_Work order_. Starting with the line that contains "The width and", repeat exactly every line through the last one in the records below, and leave out the pictures.

_Extracted information_.

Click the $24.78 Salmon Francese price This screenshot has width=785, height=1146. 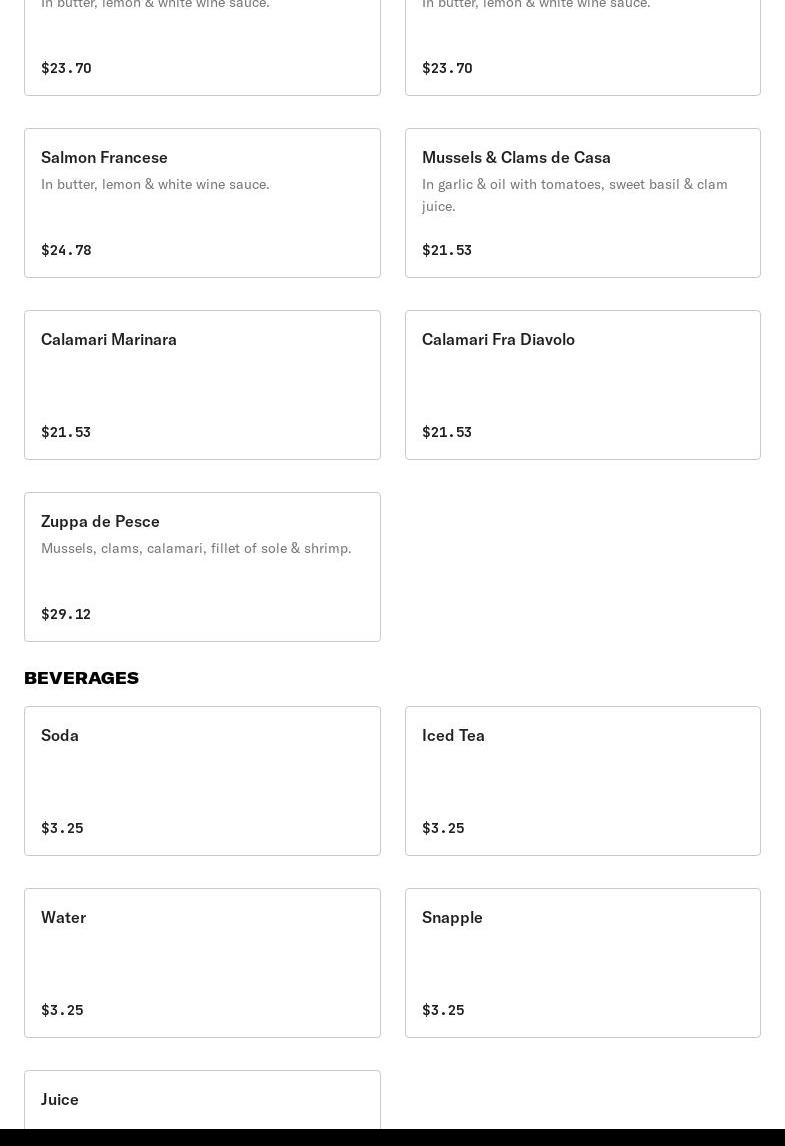coord(66,250)
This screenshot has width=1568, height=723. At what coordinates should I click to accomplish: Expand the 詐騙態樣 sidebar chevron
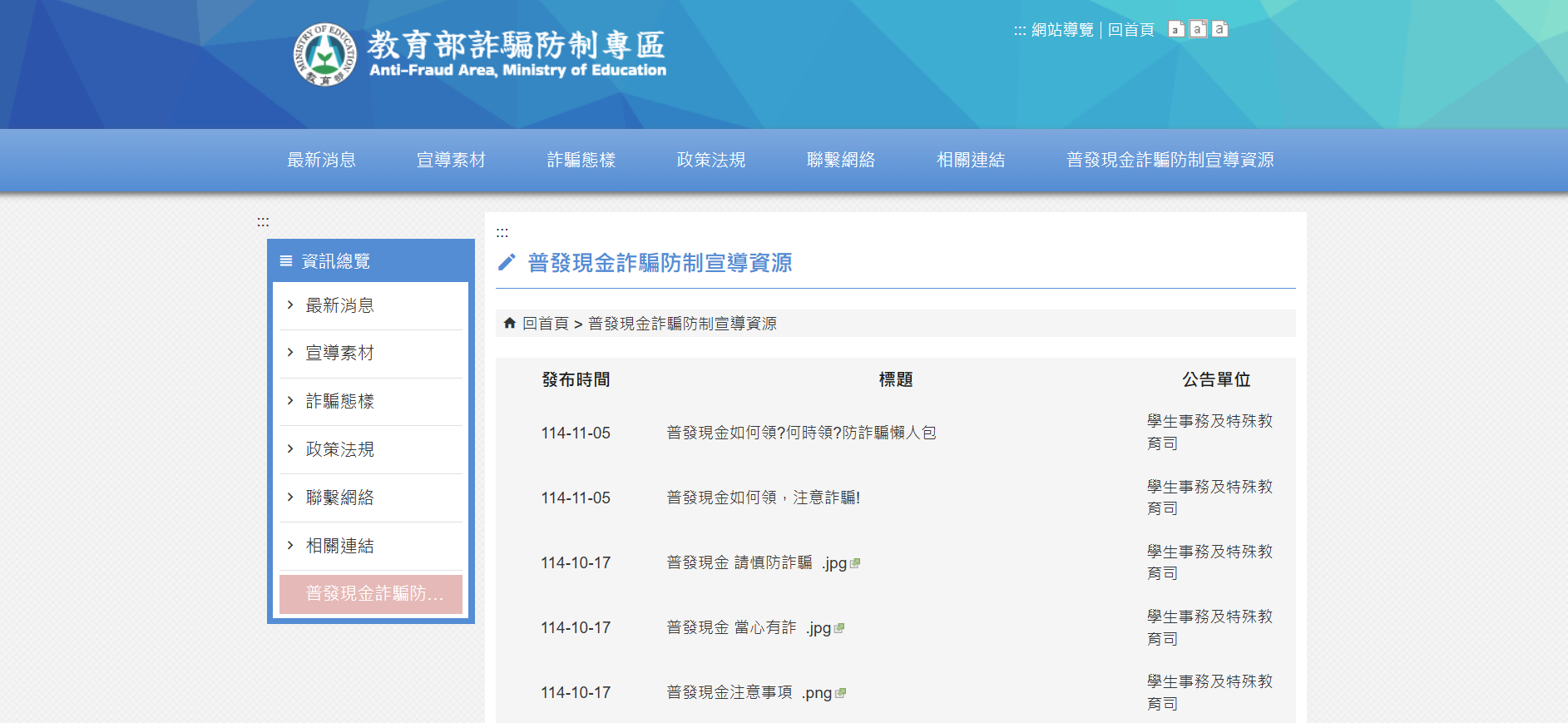tap(290, 401)
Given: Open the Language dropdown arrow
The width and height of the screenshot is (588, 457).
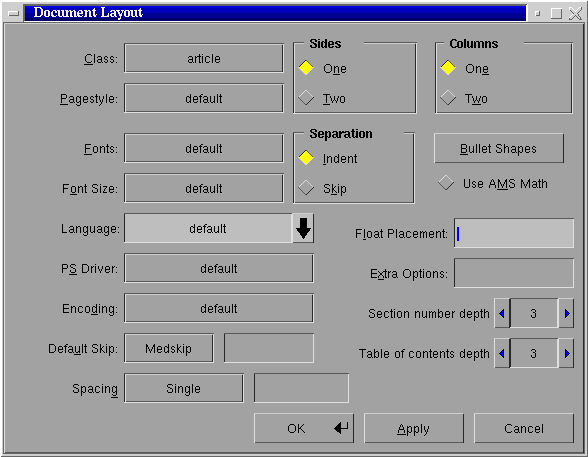Looking at the screenshot, I should tap(303, 228).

_Your solution_.
The width and height of the screenshot is (588, 457).
Looking at the screenshot, I should tap(303, 228).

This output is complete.